Has it really been almost a month and a half since I last posted here? Yep. ‘fraid so! Apart from one abusive comment which I received (I tracked the IP address and know exactly who’s Mac it came from) you’d be forgiven for thinking nothing had happened here. Not (entirely) so – I have been beavering away behind the scenes to make sure I have a few good blog entries up my sleeve.
So why I am I blogging now? Well it’s the first day of Walk to School week (18-22 May ’09), so it seems appropriate. Today is also Smarter Travel Day (18 May ’09) which comes at the end of the fourth annual Work Wise Week (12-18 May ’09 – oddly it starts on a Tuesday). We are also in the middle of walk4life month (May ’09) organised by the NHS.

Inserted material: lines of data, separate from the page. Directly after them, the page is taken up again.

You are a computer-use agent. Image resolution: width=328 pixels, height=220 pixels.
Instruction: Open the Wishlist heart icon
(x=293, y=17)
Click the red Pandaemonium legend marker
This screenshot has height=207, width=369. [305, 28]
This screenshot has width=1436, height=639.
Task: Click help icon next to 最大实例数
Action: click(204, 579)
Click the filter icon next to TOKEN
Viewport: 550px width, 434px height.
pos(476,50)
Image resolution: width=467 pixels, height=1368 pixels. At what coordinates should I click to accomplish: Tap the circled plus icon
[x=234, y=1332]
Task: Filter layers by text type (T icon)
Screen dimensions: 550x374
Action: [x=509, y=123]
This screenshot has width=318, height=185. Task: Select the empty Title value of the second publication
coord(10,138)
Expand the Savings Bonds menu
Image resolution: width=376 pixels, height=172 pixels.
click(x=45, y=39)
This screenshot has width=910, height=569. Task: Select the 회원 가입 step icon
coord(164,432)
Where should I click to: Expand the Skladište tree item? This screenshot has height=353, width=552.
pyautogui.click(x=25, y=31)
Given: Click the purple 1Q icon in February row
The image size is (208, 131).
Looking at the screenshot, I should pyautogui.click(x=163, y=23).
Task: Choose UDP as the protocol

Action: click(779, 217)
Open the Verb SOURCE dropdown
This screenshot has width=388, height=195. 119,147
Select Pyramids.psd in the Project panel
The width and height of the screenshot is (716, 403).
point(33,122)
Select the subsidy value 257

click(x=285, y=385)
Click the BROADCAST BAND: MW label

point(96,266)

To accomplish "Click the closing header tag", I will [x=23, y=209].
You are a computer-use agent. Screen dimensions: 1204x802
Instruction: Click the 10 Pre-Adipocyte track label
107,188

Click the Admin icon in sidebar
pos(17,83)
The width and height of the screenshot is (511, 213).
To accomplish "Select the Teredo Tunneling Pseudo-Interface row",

Of course, I could have chosen a week on Saturday, when we have Get Walking Day (30th May ’09) from the Ramblers. Or I could have picked some time last month – when we had Bike to School week (20-26 April ’09) and Walk to Work Week (27 April – 1 May ’09).
Maybe next month would have been better – National Liftshare Day (9 June ’09), Green Transport Week (13-20 June ’09), the World Record Walking Bus from Brake (17 June ’09), Bike week (including bike to work week 13-21 June ’09) or Change Your World (29 June – 4 July ’09) from Sustrans.
So why did I pick today? Does it really matter when your sustainable transport promotion runs? I don’t think so (too much).
There are a lot of sustainable transport awareness campaigns out there. They all tend to concentrate on the late spring/early summer (because it is the nicest time to travel under your own steam), but I am not honestly convinced that they all make the national impact that their sponsors hope they will. It would make a lot of sense for some of these organisations to club together to make a few bigger splashes (this has happened a bit with Bike Week, but it is sadly lacking on the walking side – though I hope walk4life month will stick around to change that).
When I ran the Walk to School campaign, schools would often ask me “have I missed Walk to School week?”. I honestly don’t think the answer mattered – if a school ran their own Walk to School week at a different time to the nationally prescribed week, does it really make a difference as far as the school goes? Are parents only going to allow their children to walk to school because it is a nationally organised event? I really don’t think so!
As an aside I firmly believe Walk to School week is at the wrong time of year, but that will have to wait for another entry!
In short. If you want an event to hang your local sustainable transport promotion onto, there are plenty out there. But don’t be a slave to them. There are undeniably some benefits (particularly if the awareness day offers a directory of local events like Bike week or Get Walking Day), but you will also be competing with other similar events locally – the local paper will only run one walk to school news story during the walk to school week, whereas one a couple of weeks early is more likely to get coverage.
Incidentally, there is another big glut of them at the end of September/beginning of October (travelwise week, in town without my car day, European mobility week, International Walk to School Month). The timing of this lot always had me stumped, but they are (at least) better at lining together with each other.